- Dataset content -
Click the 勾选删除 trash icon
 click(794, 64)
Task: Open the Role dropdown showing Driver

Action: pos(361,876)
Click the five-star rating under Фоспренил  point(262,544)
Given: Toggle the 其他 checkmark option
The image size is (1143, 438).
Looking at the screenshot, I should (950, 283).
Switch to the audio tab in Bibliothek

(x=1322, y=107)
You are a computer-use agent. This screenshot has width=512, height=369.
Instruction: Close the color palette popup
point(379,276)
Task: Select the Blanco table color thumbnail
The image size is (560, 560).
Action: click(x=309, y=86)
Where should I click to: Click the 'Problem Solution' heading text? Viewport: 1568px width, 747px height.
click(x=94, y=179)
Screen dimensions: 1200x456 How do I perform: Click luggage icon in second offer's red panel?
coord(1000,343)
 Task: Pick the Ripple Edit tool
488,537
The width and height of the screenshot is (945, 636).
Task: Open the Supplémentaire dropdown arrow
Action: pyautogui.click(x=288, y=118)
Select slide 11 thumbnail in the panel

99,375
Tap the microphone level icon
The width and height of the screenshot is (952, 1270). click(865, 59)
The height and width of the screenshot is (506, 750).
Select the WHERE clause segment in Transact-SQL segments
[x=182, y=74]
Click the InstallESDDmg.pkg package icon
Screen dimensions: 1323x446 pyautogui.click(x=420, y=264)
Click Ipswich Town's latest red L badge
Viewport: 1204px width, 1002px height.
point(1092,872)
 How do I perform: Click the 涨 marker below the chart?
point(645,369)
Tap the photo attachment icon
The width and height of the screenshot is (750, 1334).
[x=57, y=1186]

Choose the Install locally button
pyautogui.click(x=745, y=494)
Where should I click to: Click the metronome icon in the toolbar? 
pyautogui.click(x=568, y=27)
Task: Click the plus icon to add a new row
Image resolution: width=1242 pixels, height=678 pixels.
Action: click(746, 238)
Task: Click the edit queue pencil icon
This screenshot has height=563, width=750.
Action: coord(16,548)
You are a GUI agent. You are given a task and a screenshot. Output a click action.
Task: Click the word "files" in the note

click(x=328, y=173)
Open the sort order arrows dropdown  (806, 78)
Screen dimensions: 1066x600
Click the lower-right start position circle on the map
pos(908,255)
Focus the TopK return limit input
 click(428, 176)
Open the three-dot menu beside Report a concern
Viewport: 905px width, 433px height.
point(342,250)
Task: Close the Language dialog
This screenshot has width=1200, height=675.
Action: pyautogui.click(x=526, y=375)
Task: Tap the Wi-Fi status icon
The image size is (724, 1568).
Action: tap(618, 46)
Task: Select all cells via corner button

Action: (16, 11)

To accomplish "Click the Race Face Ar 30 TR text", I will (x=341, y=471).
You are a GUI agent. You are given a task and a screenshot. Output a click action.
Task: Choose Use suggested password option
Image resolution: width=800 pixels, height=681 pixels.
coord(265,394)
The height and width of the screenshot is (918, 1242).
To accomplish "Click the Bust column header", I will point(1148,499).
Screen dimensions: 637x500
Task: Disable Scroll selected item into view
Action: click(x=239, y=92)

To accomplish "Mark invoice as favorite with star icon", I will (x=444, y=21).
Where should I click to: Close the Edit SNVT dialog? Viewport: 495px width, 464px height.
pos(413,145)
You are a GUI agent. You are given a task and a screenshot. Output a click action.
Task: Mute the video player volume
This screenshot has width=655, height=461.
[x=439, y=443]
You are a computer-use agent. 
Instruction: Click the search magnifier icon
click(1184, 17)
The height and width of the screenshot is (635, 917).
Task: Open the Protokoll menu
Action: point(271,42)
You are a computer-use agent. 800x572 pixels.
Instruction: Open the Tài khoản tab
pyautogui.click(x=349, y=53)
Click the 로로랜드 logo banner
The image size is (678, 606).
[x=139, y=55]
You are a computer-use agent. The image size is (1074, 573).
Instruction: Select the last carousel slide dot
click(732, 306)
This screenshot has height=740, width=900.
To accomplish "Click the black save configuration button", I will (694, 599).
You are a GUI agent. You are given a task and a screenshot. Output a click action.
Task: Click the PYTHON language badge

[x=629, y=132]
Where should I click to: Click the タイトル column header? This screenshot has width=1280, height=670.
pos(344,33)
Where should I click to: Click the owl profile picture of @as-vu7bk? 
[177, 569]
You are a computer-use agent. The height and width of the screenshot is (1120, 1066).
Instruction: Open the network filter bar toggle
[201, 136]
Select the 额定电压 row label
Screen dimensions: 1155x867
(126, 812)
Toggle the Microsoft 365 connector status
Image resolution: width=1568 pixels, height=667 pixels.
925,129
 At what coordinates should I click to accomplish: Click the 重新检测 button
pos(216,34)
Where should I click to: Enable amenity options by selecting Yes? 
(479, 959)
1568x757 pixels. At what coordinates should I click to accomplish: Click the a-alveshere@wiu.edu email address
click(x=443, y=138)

- About this exercise -
Reproduce the lines of the entries above from the one with "Where should I click to: Click the タイトル" to the one with "You are a computer-use agent. The height", both included, exactly and without any other line.

- Answer space -
Where should I click to: Click the タイトル column header? This screenshot has width=1280, height=670.
pos(344,33)
Where should I click to: Click the owl profile picture of @as-vu7bk? 
[177, 569]
You are a computer-use agent. The height and width of the screenshot is (1120, 1066).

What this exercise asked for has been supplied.